China’s embrace of AI in education is supported by impressive research capabilities. China boasts 156 institutions publishing more than 50 AI papers each in 2024, supporting a nationwide innovation ecosystem, far exceeding the concentrated AI research hubs typical in Western nations.

Since 2023, Chinese universities have accelerated domestic AI talent cultivation, interdisciplinary research and technological development, with many AI-related undergraduate and graduate programmes being introduced. This research foundation provides the academic credibility and expertise necessary to support widespread AI adoption in education.

Global Implications: A New Educational Model

China’s approach represents more than just a different policy choice—it suggests an entirely different vision of education’s future. By prioritizing research and innovation, Chinese universities are not merely competing with their Western counterparts; they are setting new standards in the AI domain.

The implications extend beyond China’s borders. As Chinese graduates enter the global workforce with advanced AI skills, and as Chinese AI models like DeepSeek gain international recognition, the educational approach pioneered in China may influence global standards.

Conclusion: Rethinking Educational Fundamentals

The Chinese approach forces a fundamental question about the purpose of higher education in the AI era.
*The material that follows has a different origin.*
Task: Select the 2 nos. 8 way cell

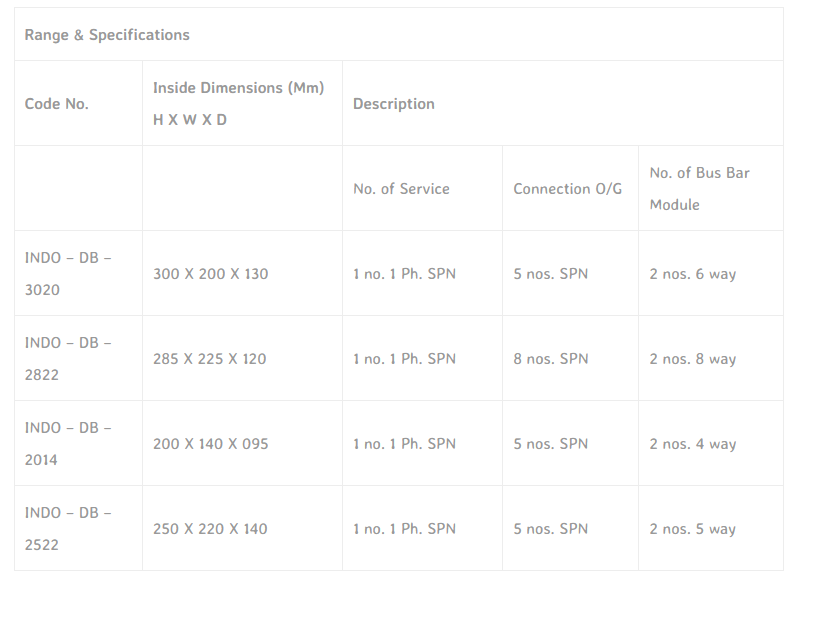Action: pyautogui.click(x=692, y=359)
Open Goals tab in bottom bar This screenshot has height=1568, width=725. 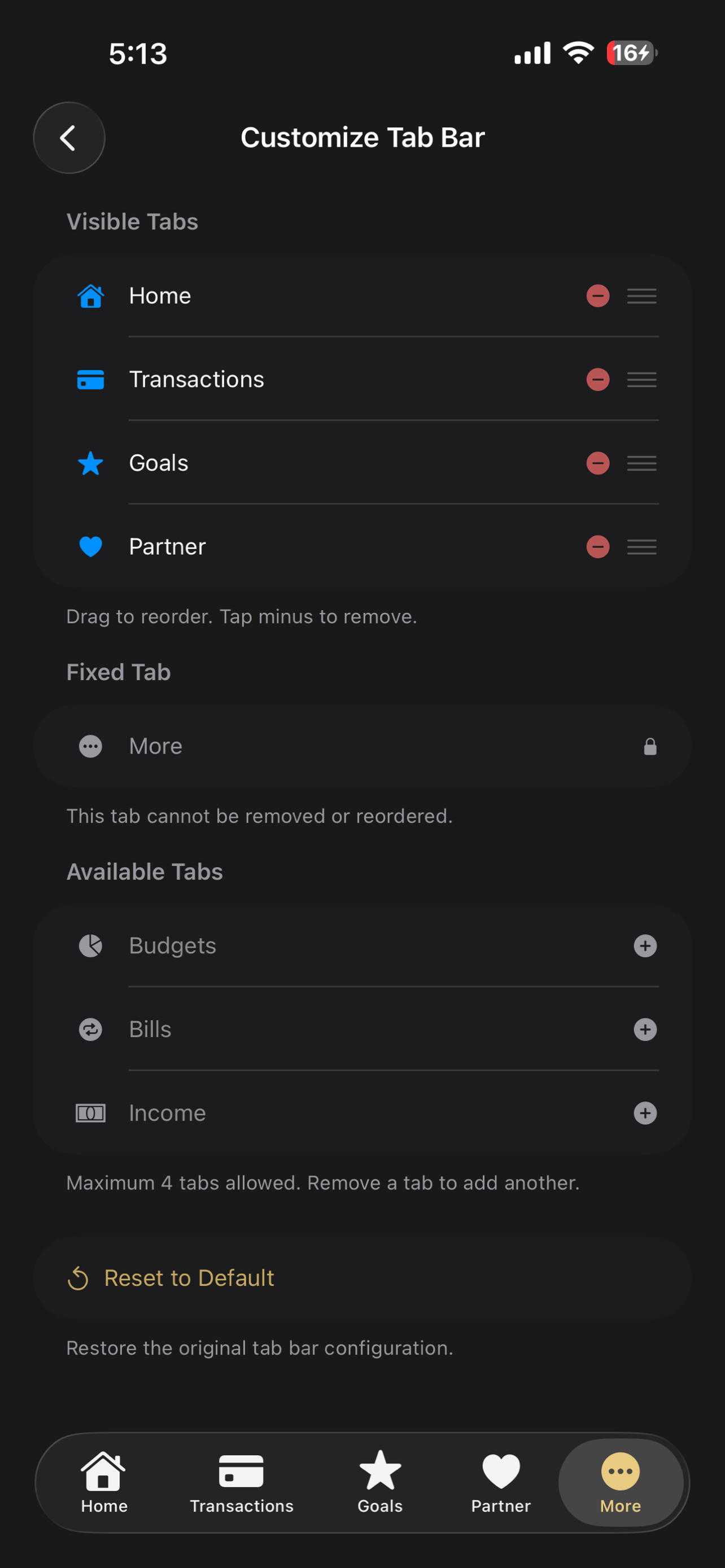coord(380,1483)
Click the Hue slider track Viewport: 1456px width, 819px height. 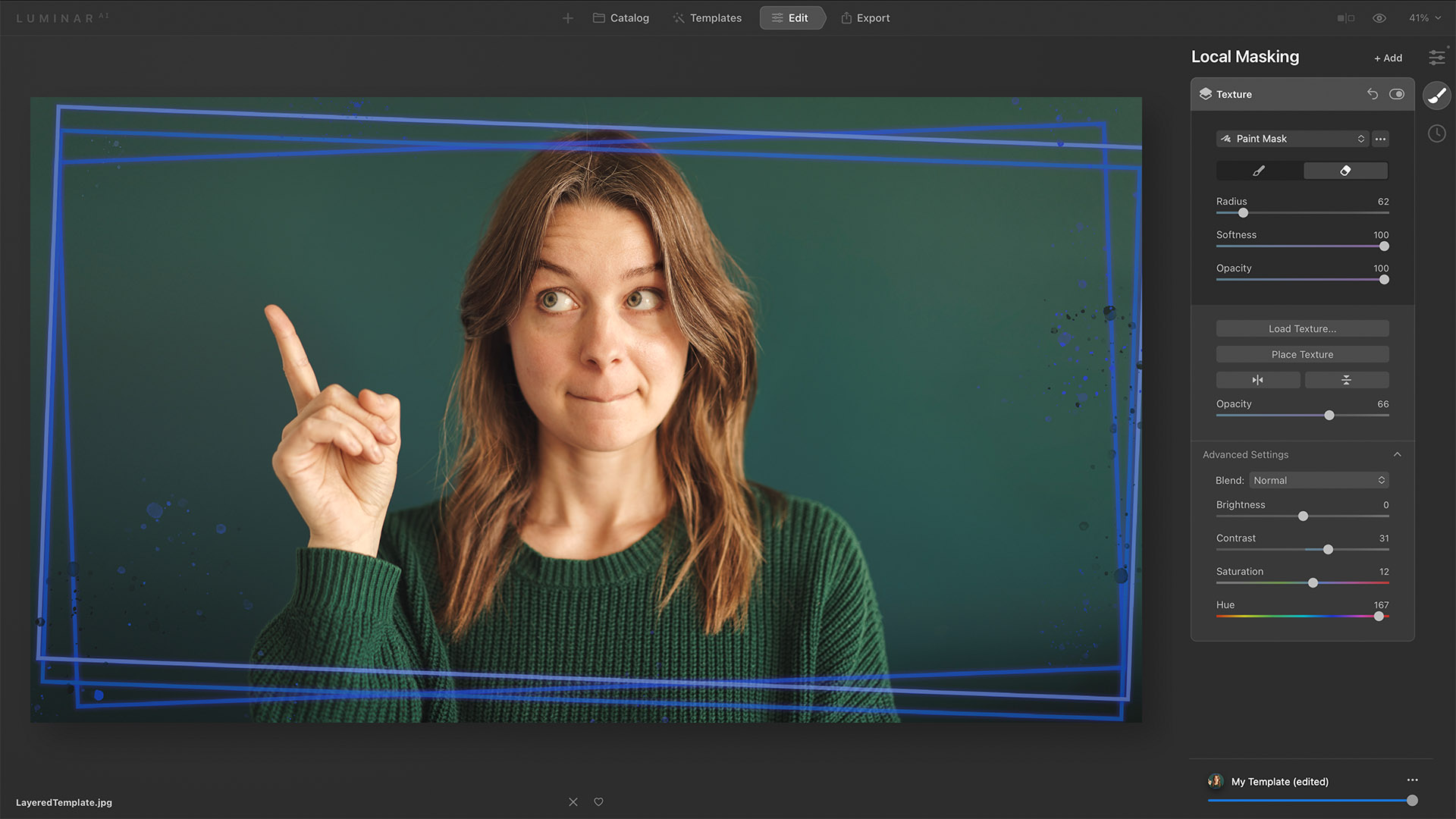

While Western institutions often focus on preserving traditional academic practices, Chinese universities are rapidly adapting to prepare students for an AI-integrated future.

As Meifang Zhuo, a researcher at Warwick University who studies AI in education, observes, “We need to rethink what is considered ‘original work’ in the age of AI, and universities are a crucial site of that conversation.”

The Chinese model suggests that rather than viewing AI as a threat to education, institutions might consider it an essential tool for preparing students for the future. Whether this approach proves superior remains to be seen, but it undeniably represents one of the most comprehensive attempts to integrate AI into higher education at a national scale.

As global competition in AI intensifies, the educational philosophies and practices developed today will likely determine which nations—and students—are best positioned to thrive in an AI-driven world. China’s bold experiment in AI-first education may well become a model for others to follow or a cautionary tale about moving too quickly. Only time will tell which approach better serves students and society in the age of artificial intelligence.